Supreme Court rules Yeshiva University does not have to recognize LGBTQ student group

Yeshiva University can hold off on recognizing an LGBTQ student group as an official campus club as a result of a Friday order from the Supreme Court.

The justices issued a stay pending appeal in the case, which had been set to go before them next week. The move gives Yeshiva University time to file its appeal and keeps in place a lower court ruling that said the school could refuse to recognize the club.

The Supreme Court’s order is a victory for Yeshiva University, which has argued that recognizing the LGBTQ student group would violate its religious beliefs. The university has said it would be forced to “compromise” its “mission and message” if it were to allow the club on campus.

“We are pleased with Justice Sotomayor’s ruling which protects our religious liberty and identity as a leading faith-based academic institution,” said Rabbi Ari Berman, president of Yeshiva University.

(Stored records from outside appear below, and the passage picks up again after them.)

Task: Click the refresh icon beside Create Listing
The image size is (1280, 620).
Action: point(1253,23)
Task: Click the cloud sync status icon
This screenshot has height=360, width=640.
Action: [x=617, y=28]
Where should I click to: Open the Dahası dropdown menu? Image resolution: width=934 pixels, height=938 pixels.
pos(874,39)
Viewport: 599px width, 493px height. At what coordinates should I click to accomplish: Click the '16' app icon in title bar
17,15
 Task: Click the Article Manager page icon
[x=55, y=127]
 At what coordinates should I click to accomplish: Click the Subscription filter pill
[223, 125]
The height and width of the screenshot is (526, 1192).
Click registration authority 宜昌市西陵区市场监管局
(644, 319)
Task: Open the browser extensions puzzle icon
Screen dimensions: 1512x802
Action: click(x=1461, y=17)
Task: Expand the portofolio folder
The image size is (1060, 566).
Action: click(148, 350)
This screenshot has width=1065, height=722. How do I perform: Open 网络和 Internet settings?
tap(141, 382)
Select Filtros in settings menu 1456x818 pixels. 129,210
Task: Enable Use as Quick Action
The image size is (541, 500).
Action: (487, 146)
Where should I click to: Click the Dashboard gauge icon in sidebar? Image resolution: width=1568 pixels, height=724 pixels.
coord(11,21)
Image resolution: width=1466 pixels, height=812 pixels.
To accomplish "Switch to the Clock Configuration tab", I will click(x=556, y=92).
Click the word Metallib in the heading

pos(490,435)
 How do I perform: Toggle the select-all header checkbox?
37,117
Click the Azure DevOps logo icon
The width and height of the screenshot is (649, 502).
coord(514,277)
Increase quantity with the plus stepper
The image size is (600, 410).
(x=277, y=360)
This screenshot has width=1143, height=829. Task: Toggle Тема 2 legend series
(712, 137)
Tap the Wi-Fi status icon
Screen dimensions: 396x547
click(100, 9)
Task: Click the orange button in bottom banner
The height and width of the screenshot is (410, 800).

“But make no mistake, we will continue to strive to create an environment that welcomes all students, including those of our LGBTQ community,”

The case will now likely be argued in the fall, with a decision coming sometime next year.

The Supreme Court’s order is a setback for the LGBTQ student group, which has been fighting for recognition from the university for years. The group has argued that the university is discriminating against them by refusing to recognize their club.

The case has drawn national attention, with both sides arguing that it could have implications for other colleges and universities across the country.